La cucina del Vallo di Diano è semplice, ha antiche origini contadine e i suoi sapori, forti e decisi, nascondono antiche leggende e tradizioni.

Delle famiglie di pastori e contadini si preparava abitualmente il piatto caldo di sera al ritorno dalla campagna; piatti specifici erano destinati ai lavori agricoli e pastorali, quando si teneva personale a giornata, mentre le ricorrenze religiose venivano generalmente onorate con portate ritualizzate dalla tradizione.

Una caratteristica zuppa è la cuccija, composta di grano, ceci, mais, lenticchie ed altro. Era tradizione consumarla il 1 Maggio: secondo la “leggenda popolare” chi la consumava in quel giorno non sarebbe stato aggredito dalle mosche nei campi (accusí stà stagione nu v’arrotano li muschiddi).

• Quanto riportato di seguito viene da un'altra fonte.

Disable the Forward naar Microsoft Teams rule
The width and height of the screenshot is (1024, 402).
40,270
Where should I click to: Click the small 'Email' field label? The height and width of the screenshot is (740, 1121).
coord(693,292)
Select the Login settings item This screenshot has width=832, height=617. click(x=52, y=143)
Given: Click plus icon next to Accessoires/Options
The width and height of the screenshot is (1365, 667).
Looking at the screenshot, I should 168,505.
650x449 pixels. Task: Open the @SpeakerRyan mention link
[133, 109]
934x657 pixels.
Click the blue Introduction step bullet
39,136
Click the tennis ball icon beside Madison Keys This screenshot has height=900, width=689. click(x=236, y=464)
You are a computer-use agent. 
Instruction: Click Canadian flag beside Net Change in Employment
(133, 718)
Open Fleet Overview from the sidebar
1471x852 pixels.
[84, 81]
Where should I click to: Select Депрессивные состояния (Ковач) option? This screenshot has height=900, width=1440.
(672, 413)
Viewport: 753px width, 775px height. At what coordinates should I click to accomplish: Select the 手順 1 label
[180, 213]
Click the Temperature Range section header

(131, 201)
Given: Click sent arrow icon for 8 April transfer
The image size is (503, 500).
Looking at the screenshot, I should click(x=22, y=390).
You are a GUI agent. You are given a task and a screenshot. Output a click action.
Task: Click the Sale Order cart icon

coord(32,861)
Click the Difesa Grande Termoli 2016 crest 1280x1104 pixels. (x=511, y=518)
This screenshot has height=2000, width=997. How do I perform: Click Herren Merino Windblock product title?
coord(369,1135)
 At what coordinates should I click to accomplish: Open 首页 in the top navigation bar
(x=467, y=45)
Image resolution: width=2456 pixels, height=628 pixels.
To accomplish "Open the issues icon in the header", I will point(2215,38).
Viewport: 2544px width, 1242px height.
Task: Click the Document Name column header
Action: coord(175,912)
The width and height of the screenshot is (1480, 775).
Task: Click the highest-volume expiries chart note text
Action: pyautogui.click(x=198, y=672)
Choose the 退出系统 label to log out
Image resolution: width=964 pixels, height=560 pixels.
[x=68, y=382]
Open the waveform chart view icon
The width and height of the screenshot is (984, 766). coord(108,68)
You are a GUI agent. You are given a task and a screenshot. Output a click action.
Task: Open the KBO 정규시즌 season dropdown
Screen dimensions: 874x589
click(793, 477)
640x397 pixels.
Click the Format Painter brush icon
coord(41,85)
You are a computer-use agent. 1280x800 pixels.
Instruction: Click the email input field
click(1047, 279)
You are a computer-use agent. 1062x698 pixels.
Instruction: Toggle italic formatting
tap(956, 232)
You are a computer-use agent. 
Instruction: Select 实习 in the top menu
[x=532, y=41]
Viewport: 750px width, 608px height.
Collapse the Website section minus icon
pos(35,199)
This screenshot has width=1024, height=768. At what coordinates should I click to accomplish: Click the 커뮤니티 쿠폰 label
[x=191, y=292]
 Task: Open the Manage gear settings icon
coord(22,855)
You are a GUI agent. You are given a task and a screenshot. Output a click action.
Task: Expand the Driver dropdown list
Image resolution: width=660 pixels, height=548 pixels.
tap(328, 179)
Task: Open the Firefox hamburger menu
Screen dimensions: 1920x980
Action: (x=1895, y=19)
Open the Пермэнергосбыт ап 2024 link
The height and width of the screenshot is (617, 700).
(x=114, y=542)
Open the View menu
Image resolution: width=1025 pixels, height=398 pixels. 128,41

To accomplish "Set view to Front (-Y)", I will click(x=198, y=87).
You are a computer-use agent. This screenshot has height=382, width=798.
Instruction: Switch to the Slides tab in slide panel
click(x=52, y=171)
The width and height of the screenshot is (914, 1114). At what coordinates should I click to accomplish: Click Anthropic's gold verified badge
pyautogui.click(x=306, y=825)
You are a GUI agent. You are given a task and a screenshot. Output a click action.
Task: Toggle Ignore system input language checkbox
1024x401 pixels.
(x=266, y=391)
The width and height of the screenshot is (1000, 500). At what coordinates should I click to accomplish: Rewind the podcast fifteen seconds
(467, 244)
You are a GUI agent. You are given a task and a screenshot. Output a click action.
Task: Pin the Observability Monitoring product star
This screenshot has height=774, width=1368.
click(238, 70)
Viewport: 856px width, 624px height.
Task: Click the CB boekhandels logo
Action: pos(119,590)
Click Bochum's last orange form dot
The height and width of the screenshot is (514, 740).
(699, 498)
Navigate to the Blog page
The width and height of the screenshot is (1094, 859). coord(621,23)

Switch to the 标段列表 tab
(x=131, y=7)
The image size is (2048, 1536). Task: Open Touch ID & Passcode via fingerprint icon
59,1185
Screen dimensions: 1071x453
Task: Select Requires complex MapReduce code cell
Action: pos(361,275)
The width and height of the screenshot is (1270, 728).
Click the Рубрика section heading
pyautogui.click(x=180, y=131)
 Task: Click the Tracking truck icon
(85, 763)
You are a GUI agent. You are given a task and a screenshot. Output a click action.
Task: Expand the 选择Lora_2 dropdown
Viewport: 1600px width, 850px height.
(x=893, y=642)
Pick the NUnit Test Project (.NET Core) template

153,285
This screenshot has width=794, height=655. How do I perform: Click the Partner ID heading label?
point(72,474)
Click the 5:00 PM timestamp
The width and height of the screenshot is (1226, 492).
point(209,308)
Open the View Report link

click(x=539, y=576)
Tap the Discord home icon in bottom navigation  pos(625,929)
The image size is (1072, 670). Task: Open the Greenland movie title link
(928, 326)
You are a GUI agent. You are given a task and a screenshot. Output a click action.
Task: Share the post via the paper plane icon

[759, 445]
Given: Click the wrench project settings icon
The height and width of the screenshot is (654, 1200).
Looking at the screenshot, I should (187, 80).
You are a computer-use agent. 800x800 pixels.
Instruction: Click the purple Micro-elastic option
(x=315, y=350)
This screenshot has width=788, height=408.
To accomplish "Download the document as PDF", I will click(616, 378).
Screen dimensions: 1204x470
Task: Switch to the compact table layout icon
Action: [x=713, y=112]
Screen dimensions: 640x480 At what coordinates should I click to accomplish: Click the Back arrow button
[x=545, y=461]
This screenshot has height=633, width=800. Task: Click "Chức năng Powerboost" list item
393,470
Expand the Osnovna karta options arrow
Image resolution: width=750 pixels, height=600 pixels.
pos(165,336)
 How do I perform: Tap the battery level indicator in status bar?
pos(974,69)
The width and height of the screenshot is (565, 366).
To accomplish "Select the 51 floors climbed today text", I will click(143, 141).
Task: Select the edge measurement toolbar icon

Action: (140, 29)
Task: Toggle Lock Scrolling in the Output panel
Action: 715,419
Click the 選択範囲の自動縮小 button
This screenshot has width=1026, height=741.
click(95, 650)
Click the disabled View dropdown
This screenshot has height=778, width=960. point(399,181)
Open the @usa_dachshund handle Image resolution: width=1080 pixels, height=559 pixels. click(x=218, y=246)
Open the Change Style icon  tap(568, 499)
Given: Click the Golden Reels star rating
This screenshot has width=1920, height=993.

L’ orvula è un salume a fetta larga che impiega molto più tempo per la stagionatura. La tradizione vuole che fosse aperta in occasione della trebbiatura ed offerta a tutti quanti collaboravano al faticoso lavoro.

Tipici sono i carciofi ripieni con mollica di pane raffermo, uova, formaggio, prezzemolo. In inverno vi era un largo uso di broccoli scupp’tiat (saltati in padella a crudo), di cicoria con i fagioli oppure di M’nestra cu u Bullit (bollito di carne di maiale, vitello, cotiche e “noglia”, una salsiccia molto grassa). A fine pasto c’era l’obbligo a tavola, soprattutto in presenza di ospiti, di consumare del pecorino stagionato, della salsiccia secca e soppressate. Infine come frutta si usavano in particolare le mele annurche.

A chiudere il pasto nei momenti più particolari vi erano i dolci come: “U Ruosp” (dalla forma simile ad un rospo), una frittella di pasta molto cresciuta con acciuga e spolverato di zucchero, usato a Natale; i Can’striedd (chiacchiere fatte con farina e uova), le pizze ripiene con ricotta, crema ed il sanguinaccio.

Mancando una documentazione scritta, non è semplice ricostruire storicamente l’alimentazione del Vallo di Diano; è tuttavia possibile effettuare una ricostruzione orale, tramandata soprattutto dalle persone anziane, che durante il Secondo Conflitto Mondiale, quando si oscillava tra fame e abbondanza, dovettero improvvisare in cucina con quello che la natura consentiva di avere a portata di mano.

C’è una significativa strofa popolare, nel dialetto del Vallo di Diano che recita: “Carniluvaru chjnu ri nnogli, oji maccarune e crai fogli”, che tradotto significa “Carnevale pieno di salsicce, oggi maccheroni e domani foglie”.